Listening With Non-Judgment

Having thoughts and feelings is all part of being a person, what you do with those thoughts and feelings determines how you will live your life. 

Using non-judgmental listening can help you take a step further in being a decent human being to yourself and those around you. Listening without judgment means not jumping to conclusions or forming opinions about what is being said. This form of listening allows you to absorb all of the material being presented to you, rather than making a decision about what you hear midway through the conversation. You want them to feel heard.

So follow these quick tips to help jump start your non-judgmental listening!

 

Don’t Interrupt: This is rude in the first place, when someone is describing or explaining something to you, listen to the speaker's words fully and take in all the information being given to you. More often than not, if you wait and listen your questions will be answered. Just think of being in school again and the teacher saying “hold all your questions till the end”, did you end up having a question at the end? More often than not, No! 

 

Asking for clarification with appropriate words: Nothing is as disheartening as pouring your heart out to a friend and their response being “Oh, I don’t get it.” When speaking with someone who is struggling, no matter what the struggle, they are looking for someone to talk to and sometimes they are looking for advice. Responding with “I don’t get it” shuts down the entire stream of communication you and this person have created together. They suddenly feel unimportant and like they bothered you with “their problems” when in all reality they just wanted someone to say “Could you explain that feeling a bit more? I want to understand.” That sentence alone can immediately change that person's attitude because they are feeling cared for, comfortable, and in a position to accept advice they may have not accepted before. HOWEVER, before you start rattling off advice, ask the person if they are looking for advice. Sometimes people just need someone to listen to them in order for them to come to their own conclusion! See, even just listening can be helpful!

 

NEVER tell a person they are wrong for the way they are feeling: This is how you lose friends, connections, and relationships. Telling someone they are wrong for feeling a certain way you are entirely shutting down communication, you are telling that person, “I don’t care enough to listen fully and have already made a judgment call on your feelings”.

Extreme example: 

Talker: “I’ve been really sad because my dog passed away a couple months ago”

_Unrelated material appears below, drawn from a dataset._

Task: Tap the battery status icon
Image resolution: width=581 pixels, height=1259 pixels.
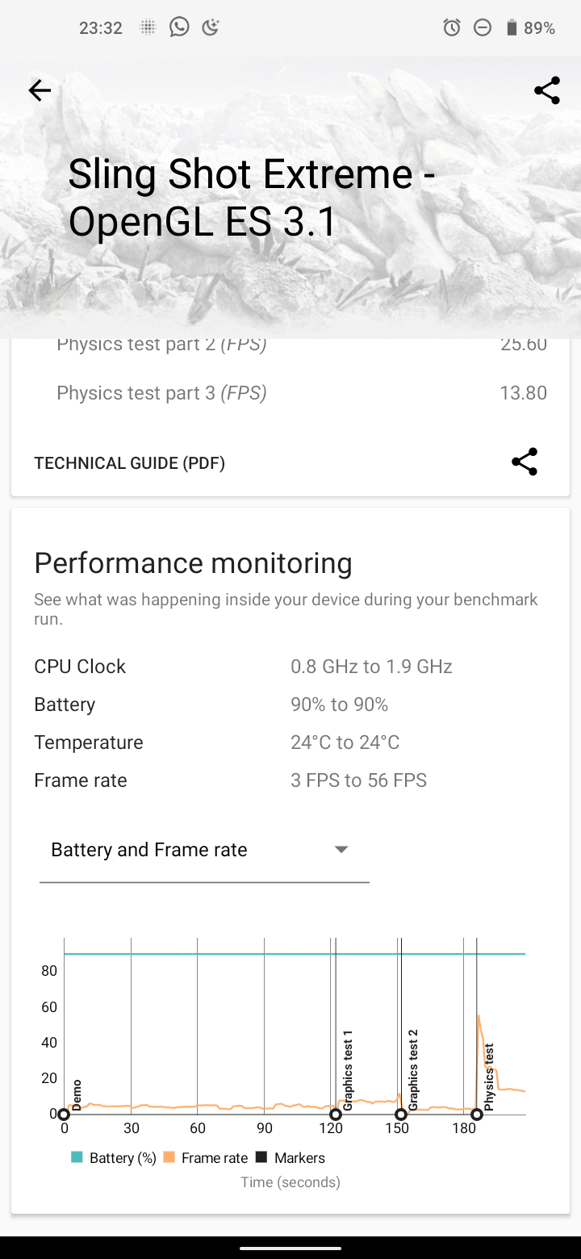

Listener: “Well he was really old and you knew this was coming, now he's in a better place so there is no reason to feel so sad”

Now when reading that did you feel shut down, and like you weren't heard? Again, that was an extreme example, but still! Make sure when responding to a person who is struggling to be open, understanding, and genuine.

 

With these few tips your communication with the people in your world should only get better. Remember, you should use these tips with strangers as well. We all need a little help sometimes and if you have a friendly enough face for a stranger to trust you, don’t make them regret that!